Pour la syndicaliste, les mesures de soutien aux salaires devraient être maintenues aussi longtemps que la Covid-19 serait là. Et de préciser qu’on devrait juger au cas par cas pour savoir quels sont les secteurs en mesure d’opérer et ceux qui ne peuvent le faire.

Est-ce le moment pour accorder une compensation ?

Les discussions et négociations afin de déterminer le quantum de la compensation salariale sont prévues pour le 25 novembre. Ce montant, avec l’inflation moyenne sur l’année comme référence, s’ajoute aux salaires dès janvier. Avec une économie en contraction de 14,2% pour 2020, est-ce qu’on peut se la permettre ? Devrait-on la renvoyer ? Sinon, est-ce que les entreprises doivent casquer afin de stimuler le pouvoir d’achat ?

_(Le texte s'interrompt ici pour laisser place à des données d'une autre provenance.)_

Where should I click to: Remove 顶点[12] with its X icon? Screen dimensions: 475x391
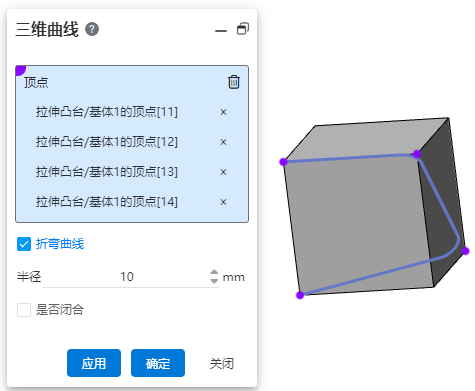[x=223, y=142]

D’emblée, Éric Ng a mis l’accent sur le fait que beaucoup de compagnies, en particulier les petites et moyennes entreprises, n’ont pas la capacité de payer la compensation. Si on oblige une société à payer un boni, puisque c’est dans la loi, il existe le risque de licenciement en janvier prochain. (…) 
« C’est une très grande crise. (…) On ne le ressent pas trop parce que l’État a injecté beaucoup d’argent et on n’arrive pas à évaluer l’ampleur de la crise », a-t-il argué. « Il ne faudrait pas qu’on se fasse d’illusions »

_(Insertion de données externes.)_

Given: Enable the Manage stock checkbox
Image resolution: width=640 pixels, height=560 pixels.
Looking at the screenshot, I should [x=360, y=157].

De son côté, Kugan Parapen est catégorique. Une compensation est nécessaire. La roupie s’est dépréciée. Les prix au supermarché n’ont forcément pas été capturés dans le calcul de l’inflation. « Mais cela est dans le meilleur des mondes. Entre payer une compensation salariale et assurer son emploi, la balance penchera en faveur de la sauvegarde de l’emploi », a-t-il fait ressortir.

Cesser la dépendance au monde

L’économiste Kugan Parapen a estimé que le pays devrait trouver un juste équilibre entre la dépendance à l’externe et en interne. Certes, on devrait maintenir une politique d’exportation, car le pays requiert des devises. Aujourd’hui, c’est une pandémie. Demain, ce serait une guerre mondiale ou un embargo.